▶ **Short exercise**:
Please copy out the items below with "screenshot" renamed to "capture" wherever it appears, changing nothing else.

* begin Material supplied *

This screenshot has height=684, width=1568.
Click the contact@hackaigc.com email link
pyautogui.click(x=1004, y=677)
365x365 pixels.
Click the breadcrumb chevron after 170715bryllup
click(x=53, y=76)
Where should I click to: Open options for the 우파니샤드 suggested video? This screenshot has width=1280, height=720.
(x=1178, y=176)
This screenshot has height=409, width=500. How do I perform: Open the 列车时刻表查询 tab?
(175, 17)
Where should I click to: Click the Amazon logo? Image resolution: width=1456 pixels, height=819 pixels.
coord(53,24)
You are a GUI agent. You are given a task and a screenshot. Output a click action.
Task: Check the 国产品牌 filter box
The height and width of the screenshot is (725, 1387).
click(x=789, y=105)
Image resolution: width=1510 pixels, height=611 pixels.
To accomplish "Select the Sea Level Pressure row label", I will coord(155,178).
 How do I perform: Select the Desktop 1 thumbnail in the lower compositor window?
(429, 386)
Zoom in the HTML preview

* end Material supplied *

▶ **Response for this exercise**:
This capture has height=684, width=1568.
Click the contact@hackaigc.com email link
pyautogui.click(x=1004, y=677)
365x365 pixels.
Click the breadcrumb chevron after 170715bryllup
click(x=53, y=76)
Where should I click to: Open options for the 우파니샤드 suggested video? This capture has width=1280, height=720.
(x=1178, y=176)
This capture has height=409, width=500. How do I perform: Open the 列车时刻表查询 tab?
(175, 17)
Where should I click to: Click the Amazon logo? Image resolution: width=1456 pixels, height=819 pixels.
coord(53,24)
You are a GUI agent. You are given a task and a capture. Output a click action.
Task: Check the 国产品牌 filter box
The height and width of the capture is (725, 1387).
click(x=789, y=105)
Image resolution: width=1510 pixels, height=611 pixels.
To accomplish "Select the Sea Level Pressure row label", I will coord(155,178).
 How do I perform: Select the Desktop 1 thumbnail in the lower compositor window?
(429, 386)
Zoom in the HTML preview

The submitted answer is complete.